A contrario, la journée de mardi aura marqué le point le plus bas du Tour jusqu'à présent. C'était un matin comme les autres et j'étais en train de vérifier les voitures supplémentaires, délicatement entouré des effluves de croissants chauds s'échappant agréablement de la cuisine de l'hôtel, un rythme de cliquetis incessant provenant de l'intérieur de l'atelier de mécanique. C'est alors que nous avons appris par la radio que Kosta (Kanstantsin Sivtsov) avait été victime d'une chute.

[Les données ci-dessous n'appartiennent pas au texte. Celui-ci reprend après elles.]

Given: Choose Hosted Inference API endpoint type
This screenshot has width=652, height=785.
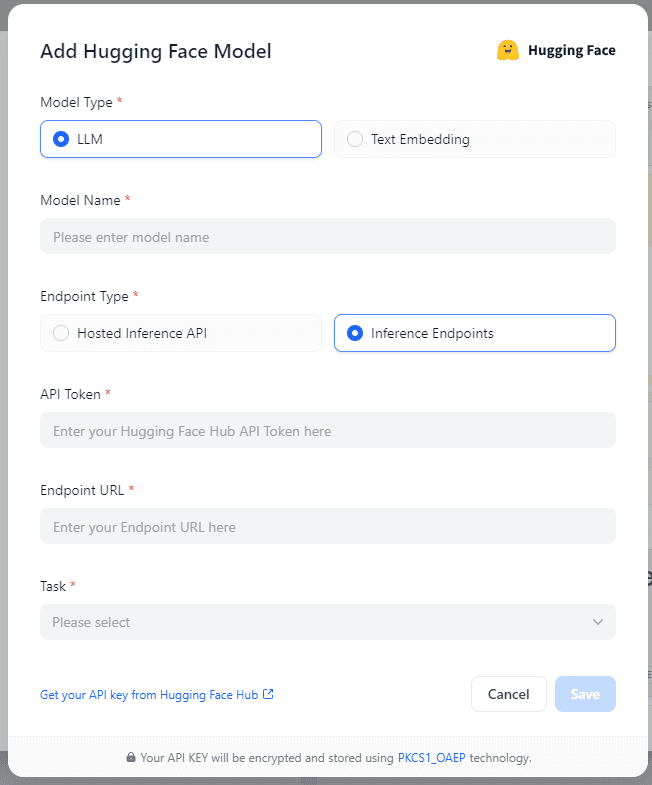Looking at the screenshot, I should (x=61, y=333).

À nouveau, nous retenions notre souffle, pensant au pire, la seule chose que nous pouvions faire étant de regarder à la télévision Servais Knaven (l'un de nos directeurs sportifs) qui semblait très soucieux, alors qu'il fait d'habitude partie des personnes ayant le plus de sang-froid sur le Tour.

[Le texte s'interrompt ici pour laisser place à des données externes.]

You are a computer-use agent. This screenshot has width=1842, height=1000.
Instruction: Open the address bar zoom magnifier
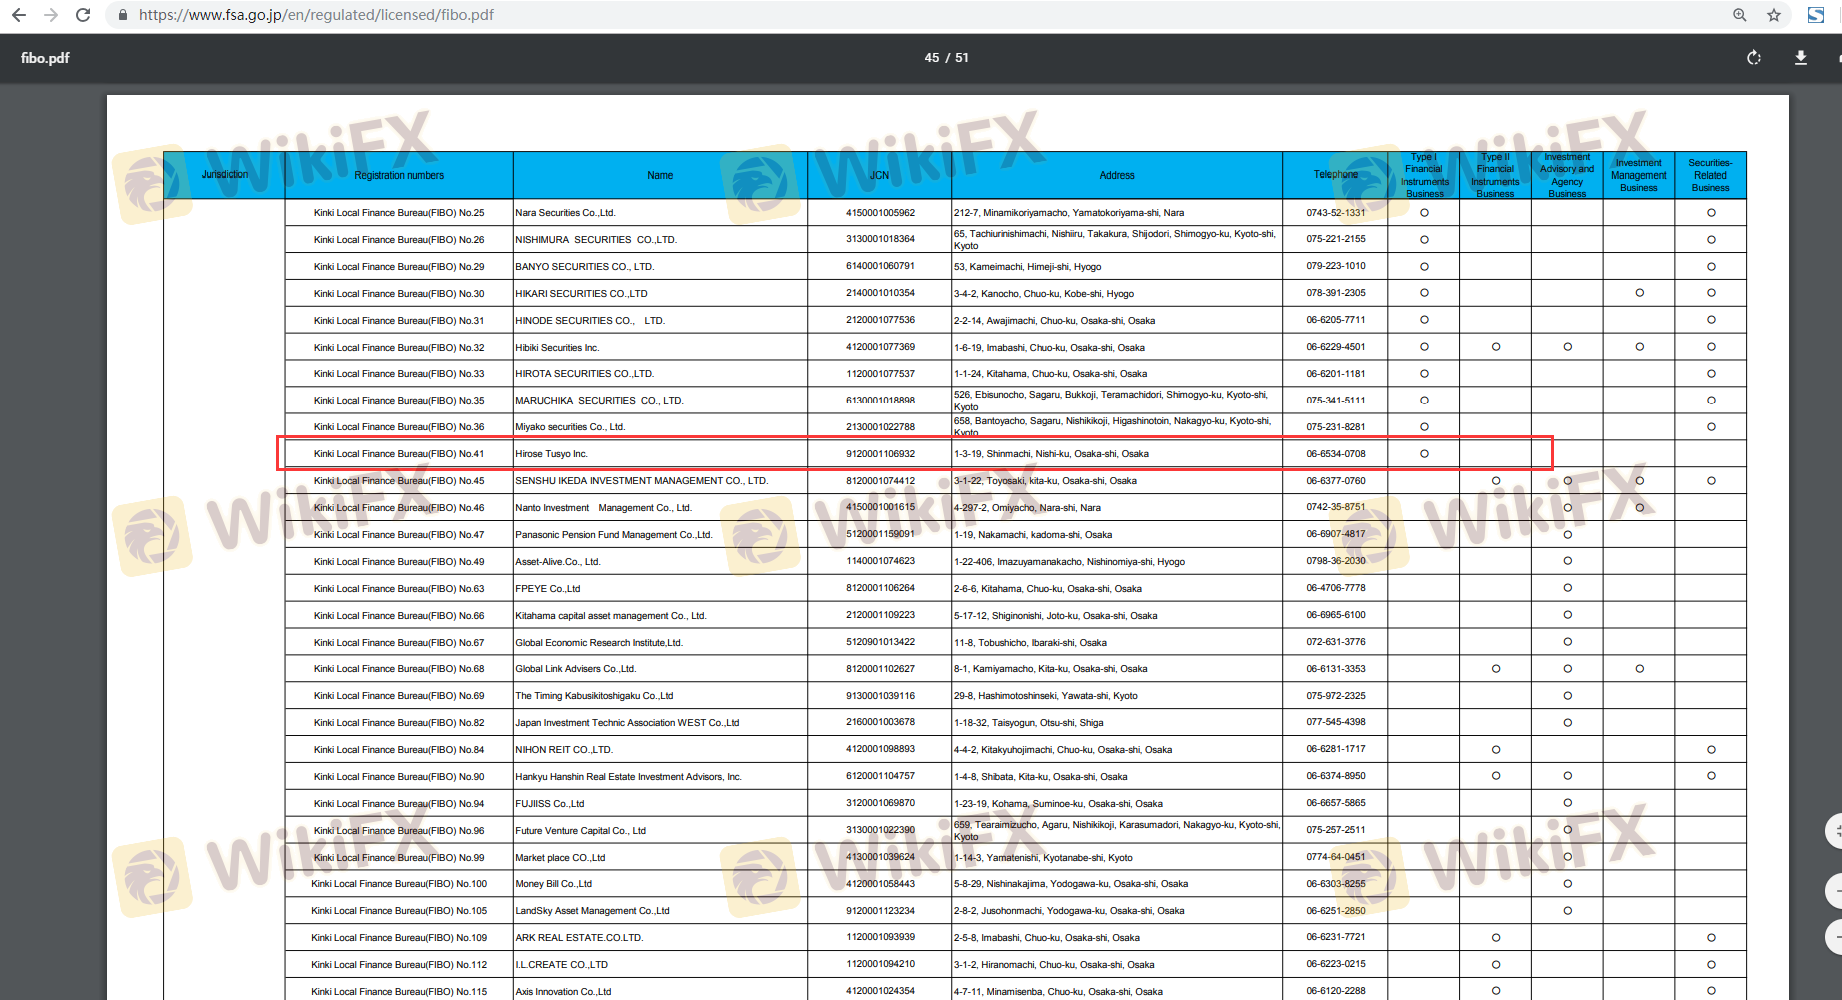1740,15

Quelques minutes plus tard, nous apprenions par la radio que Kosta avait abandonné. On aurait entendu une mouche voler dans notre camp. Les coureurs ont montré leur esprit désintéressé lorsqu'ils sont rentrés de l'étape, nous remontant le moral alors que c'était eux que la perte de Kosta frappait le plus. Scott Mitchell, le photographe de l'équipe, me rappela plus tard que les coureurs avaient l'habitude de ce genre de situation. Il est inévitable qu'il y ait des chutes dans toute compétition cycliste (et notamment sur le Tour de France). Ils étaient davantage soucieux de l'état d'esprit de Kosta, car c'était la première fois qu'il courait sur le Tour. Le fait d'abandonner est extrêmement décevant pour un coureur. Le lendemain, retour au travail.  Les coureurs restent concentrés sur la course et veillent à ce que Bradley ne se retrouve pas pris dans une des chutes. Pas le temps de s'étendre sur le sujet et, de toute façon, cela ennuierait Kosta si nous le faisions.

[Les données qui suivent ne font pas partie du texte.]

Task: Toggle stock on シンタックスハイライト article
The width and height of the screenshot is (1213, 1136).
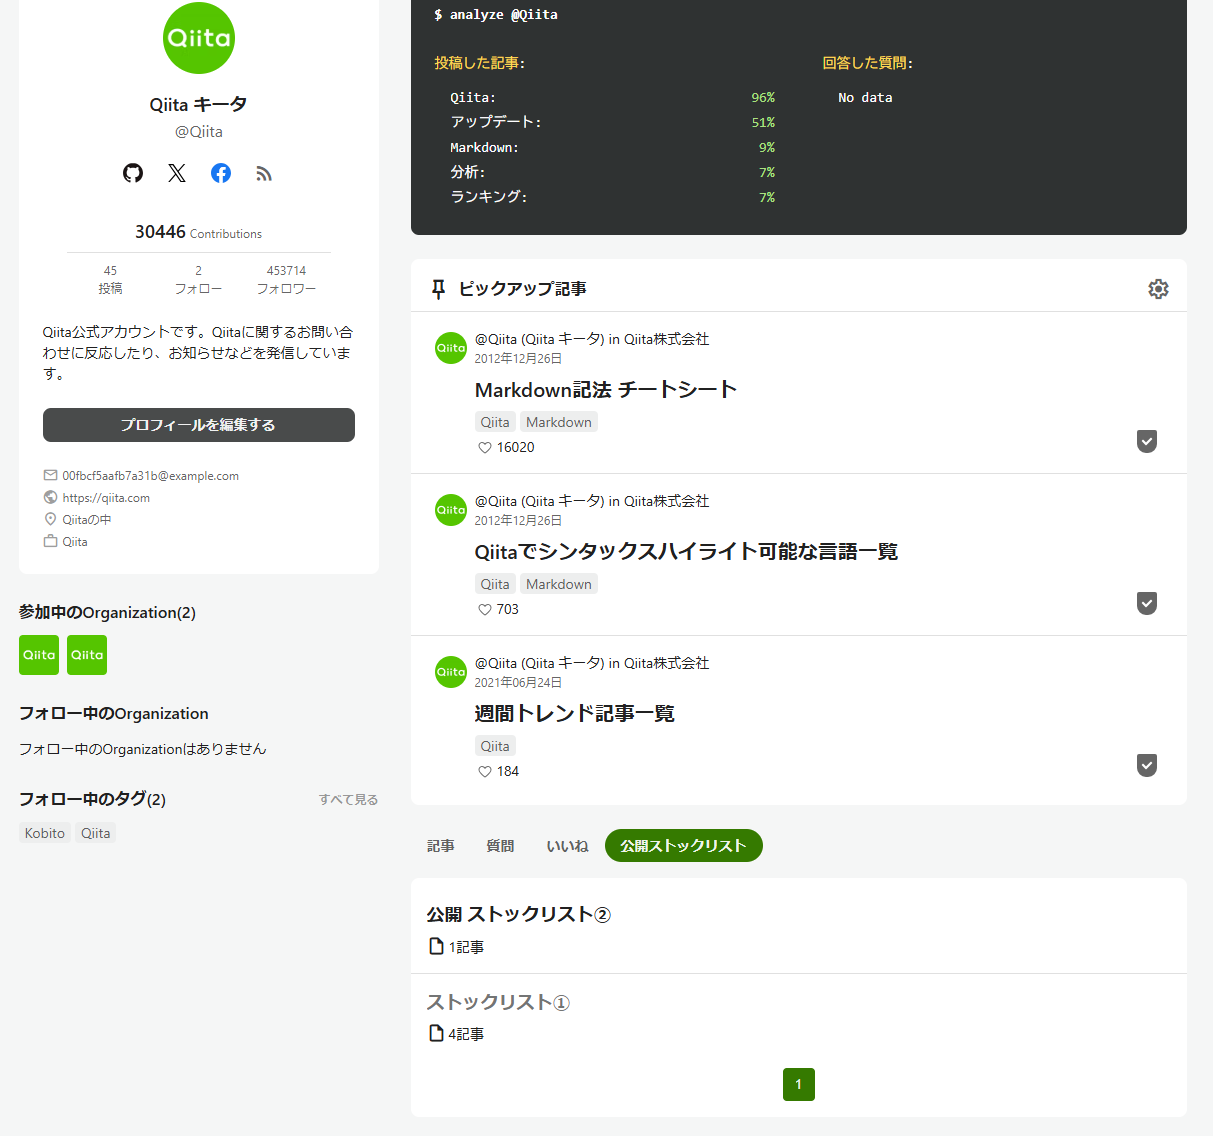Action: (x=1146, y=603)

Et le Tour continue. À mesure que nous pénétrons en France, les fans se font plus fanatiques, le spectacle est plus coloré, l'ambiance sonore plus bruyante et le tout donne une impression bizarre. Le mardi, alors que nous approchions de la fin de l'étape avec Scott, nous avons été accostés par une énorme baguette de pain très animée de la caravane publicitaire, qui dansait au milieu de la route. La baguette excitait la foule électrisée alors que nous approchions de la ligne d'arrivée et la cacophonie venant de la foule en délire battait son plein (presque toute la ville était là). Après tout, c'est leur plus grande course et ils étaient venus pour s'amuser. Je ne peux pas leur en vouloir, c'est le meilleur prétexte pour faire la fête que j'ai jamais vu. N'en déduisez pas pour autant que je vais me dépêcher de trouver un déguisement du même style.